杜先生听完,反问道:“你们为什么要拘于顺序呢?”
严舒锦和严启瑜都茫然看向了杜先生。
“我问的只是这四者的关系。”杜先生挑了挑眉:“并没有让你们一定给其划分阶层,你觉得商人地位最低,士地位最高,农和工次之,那么你见那些世家子弟,娶大商之女的,可有娶贫农之女的吗?”
没有。
严舒锦和严启瑜都确定了,世家子弟有些不继承家业的,或者没有前途的,是会娶商人之女的。
杜先生说道:“如果那些世家真觉得商人无用,为什么还要自己手下人去经商呢?”
“为了赚钱来供他们吃喝享乐,送礼攀关系。”严舒锦下意识地说道:“这些都是离不开钱的。”
杜先生说道:“正是如此,钱财很重要,却不是最重要的,最重要的是权势。”
严舒锦沉默了。
“没有权势,你就算再有钱也是保不住的。”杜先生端着茶水喝了口:“世家让人经商,甚至会让族中没有出息的子弟娶大商之女,可是他们的目光永远在权势上,在朝堂上,在督促子弟上进上,因为有权势才能享受这些。”

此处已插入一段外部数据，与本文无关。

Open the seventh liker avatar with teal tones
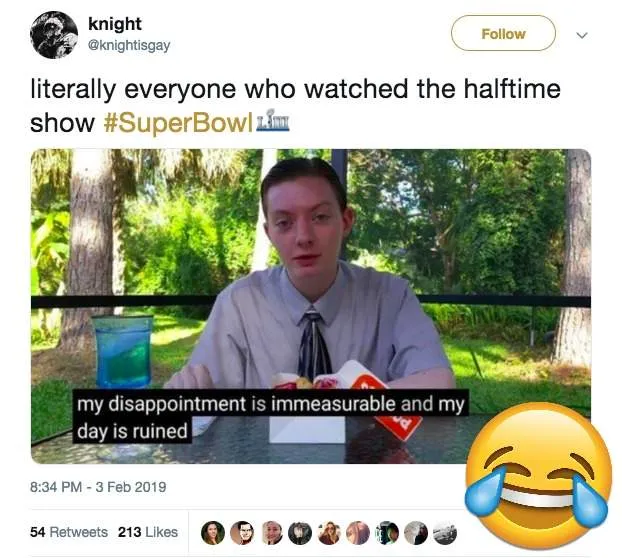Screen dimensions: 622x558 [387, 533]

杜先生看着严舒锦和严启瑜沉默的样子,说道:“行了,自己回去想想。”
严舒锦和严启瑜两个人走的时候,还在思考杜先生和李先生的话,一时间都没有说话。
院子里,李先生让伺候的人都退下,压低声音问道:“你到底想做什么?”
杜先生反而一副云淡风清的模样:“我不懂你在说什么?”
“你、你教的这些有些过了。”李先生刚才听的都胆战心惊的,这已经远远超过了该教的,权势?他们一个是公主一个是世子,还需要什么样的权势:“你……”
李先生看着杜先生无动于衷的样子,终是说不下去,直接甩袖离开。
其实杜先生的话仔细思考起来竟让严舒锦有胆战心惊的感觉。